Once again, we might accept appellant's argument viewing the statement standing alone. However, the prosecutor was comparing the statements of the two witnesses with the physical evidence i.e., barrel of a shotgun, found at the scene. Although we do not condone vouching for the credibility of a witness, we cannot say it rose to the level of plain error.
Upon review, we do not find any comments made by the prosecutor that prejudicially affected appellant's substantial rights.
Assignment of Error I is denied.
II
Appellant claims the trial court erred in denying his motion to suppress his statements which were made while he was being transported in a police cruiser after arrest, but prior to the investigation and Miranda warnings. We disagree.
There are three methods of challenging on appeal a trial court's ruling on a motion to suppress. First, an appellant may challenge the trial court's findings of fact. In reviewing a challenge of this nature, an appellate court must determine whether said findings of fact are again the manifest weight of the evidence. State v. Fanning (1982), 1 Ohio St.3d 19; State v. Klein (1991), 73 Ohio App.3d 485; State v. Guysinger (1993), 86 Ohio App.3d 592. Second, an appellant may argue the trial court failed to apply the appropriate test or correct law to the findings of fact. In that case, an appellate court can reverse the trial court for committing an error of law. State v. Williams (1993), 86 Ohio App.3d 37. Finally, assuming the trial court's findings of fact are not against the manifest weight of the evidence and it has properly identified the law to be applied, an appellant may argue the trial court has incorrectly decided the ultimate or final issue raised in the motion to suppress. When reviewing this type of claim, an appellate court must independently determine, without deference to the trial court's conclusion, whether the facts meet the appropriate legal standard in any given case. State v. Curry (1994), 95 Ohio App.3d 93; State v. Claytor (1993), 85 Ohio App.3d 623; Guysinger. As the United States Supreme Court held in Ornelas v. U.S. (1996), 116 S.Ct. 1657, 1663, ". . . as a general matter determinations of reasonable suspicion and probable cause should be reviewed de novo on appeal."
- - - -
* [STATED PROBLEM]
List every court decision the opinion excerpt cites by name, with the year given for each, counting a repeated decision only once.

* [RECORDED INFORMATION]
- - - -
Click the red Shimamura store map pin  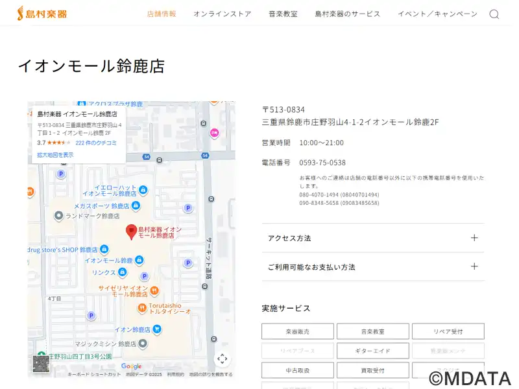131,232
- - - -
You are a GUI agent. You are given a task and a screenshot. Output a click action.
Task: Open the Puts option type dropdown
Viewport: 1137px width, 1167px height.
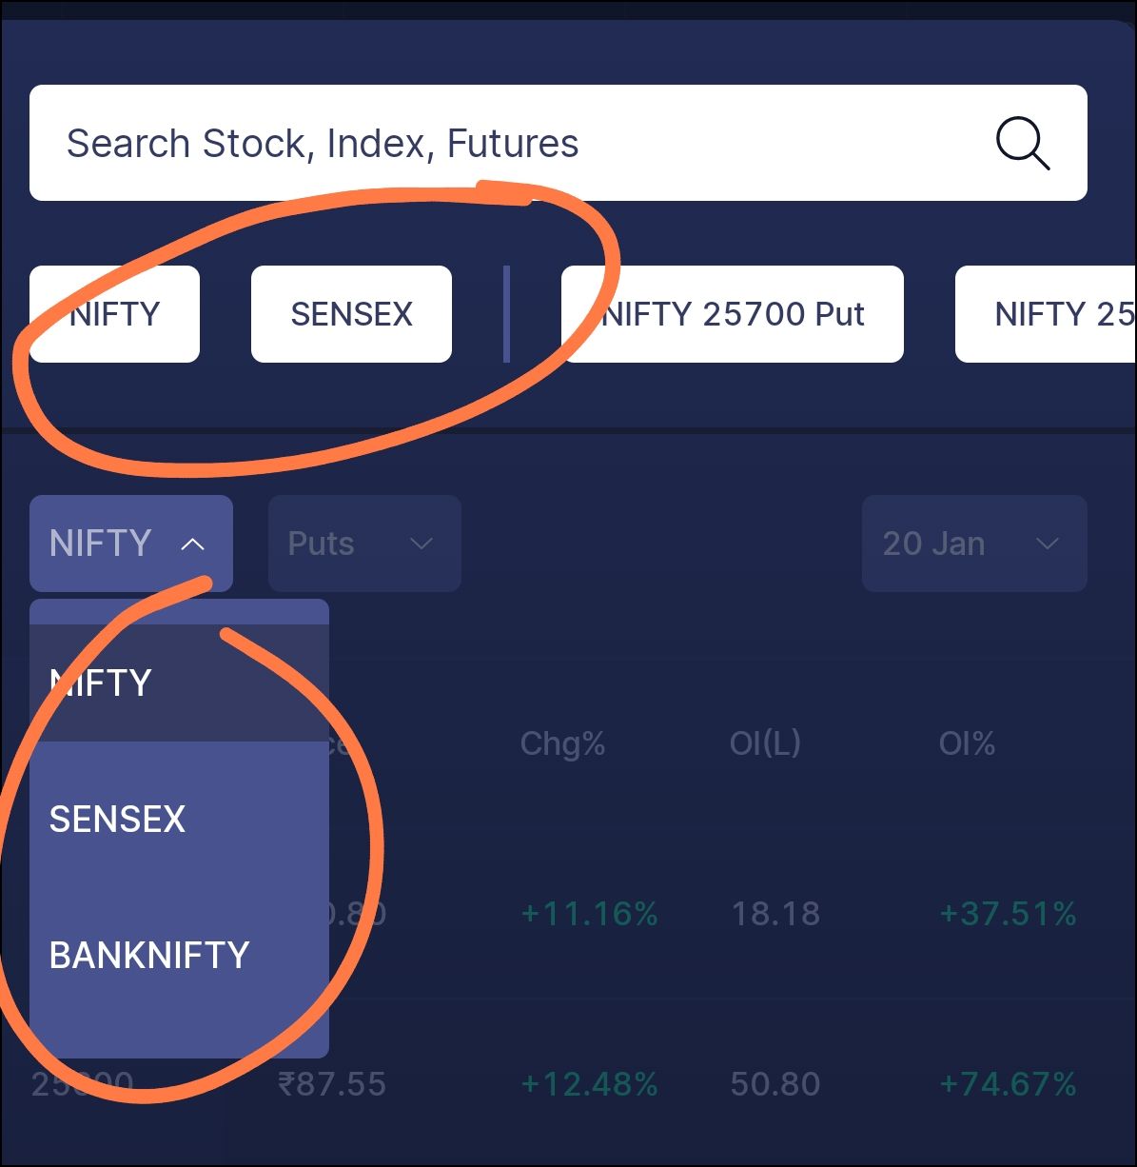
- - - -
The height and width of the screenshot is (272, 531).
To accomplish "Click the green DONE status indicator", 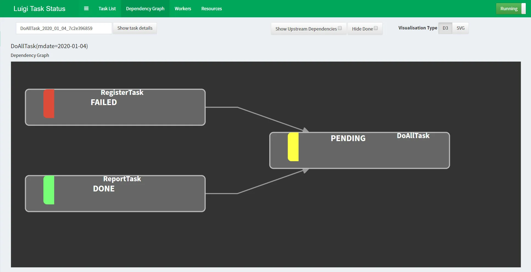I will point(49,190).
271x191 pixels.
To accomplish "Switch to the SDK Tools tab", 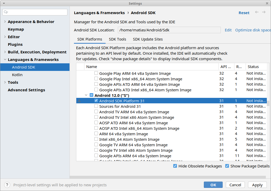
- - - -
* [OUTPUT FOR THIS TASK]
- State v. Fanning (1982)
- State v. Klein (1991)
- State v. Guysinger (1993)
- State v. Williams (1993)
- State v. Curry (1994)
- State v. Claytor (1993)
- Ornelas v. U.S. (1996)